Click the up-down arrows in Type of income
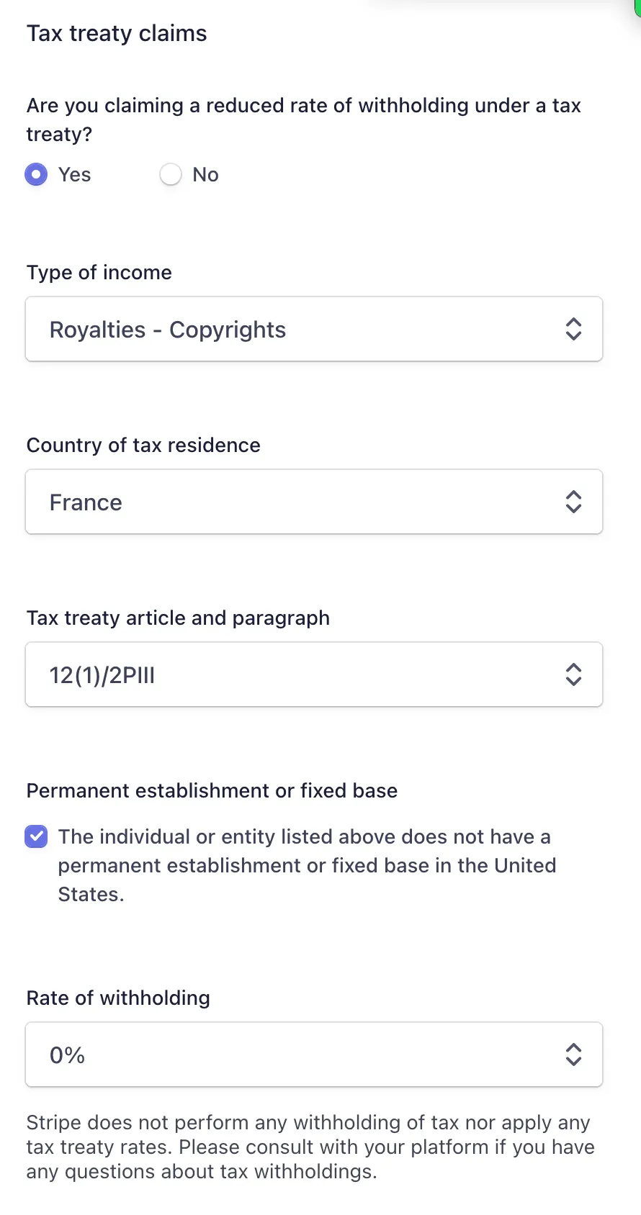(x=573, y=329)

■ ■ ■ ■ ■

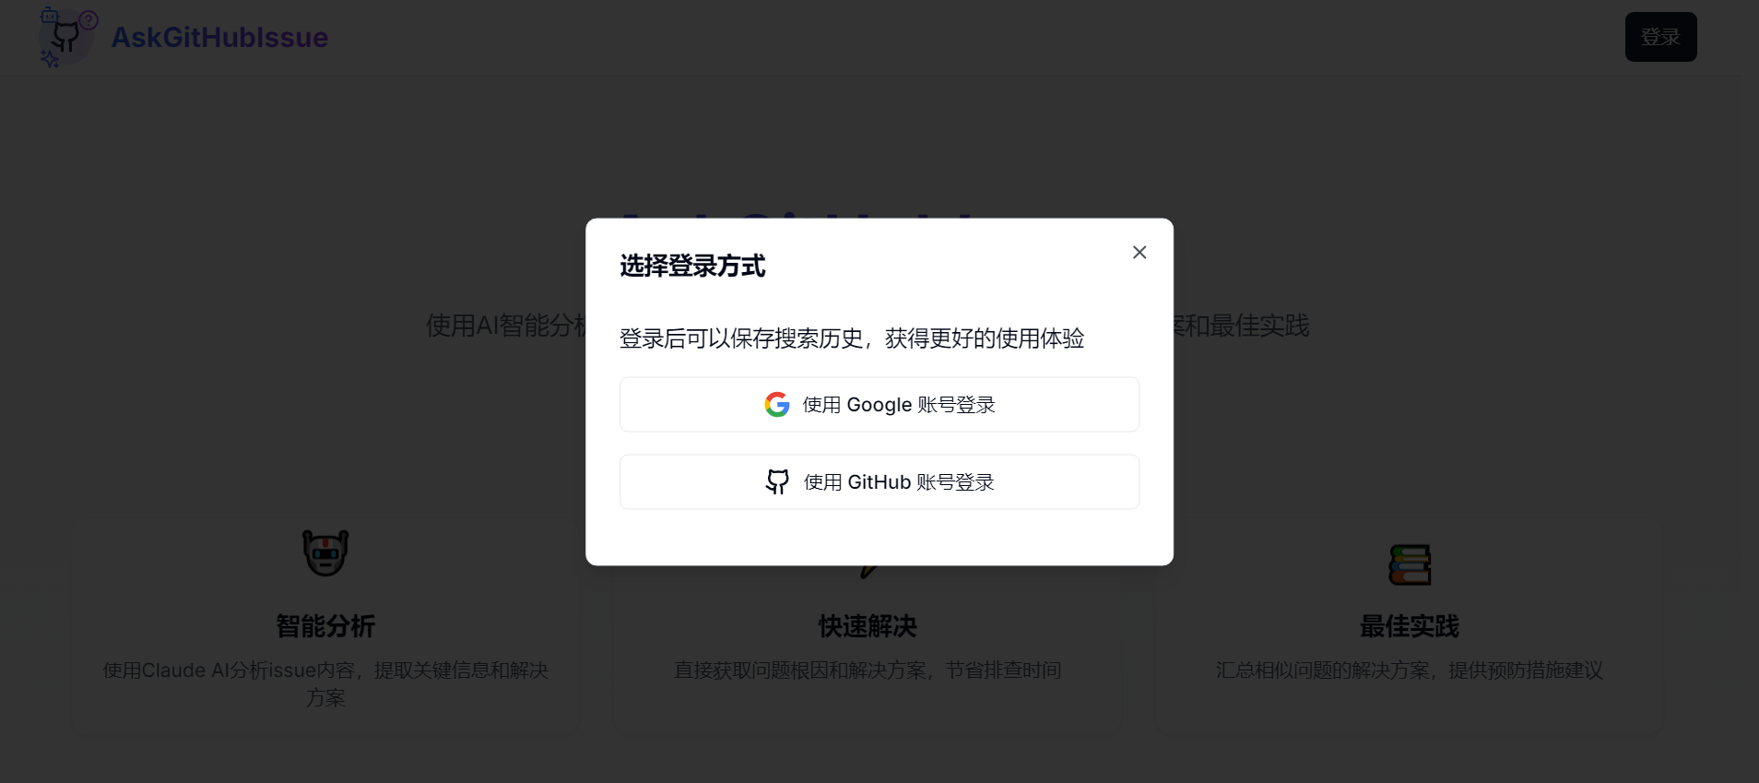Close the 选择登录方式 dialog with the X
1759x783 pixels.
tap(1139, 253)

■ ■ ■ ■ ■

• What is being asked: State how many of the lines above contain the string "income", with case counted. Give only the number.

• Full solution: 1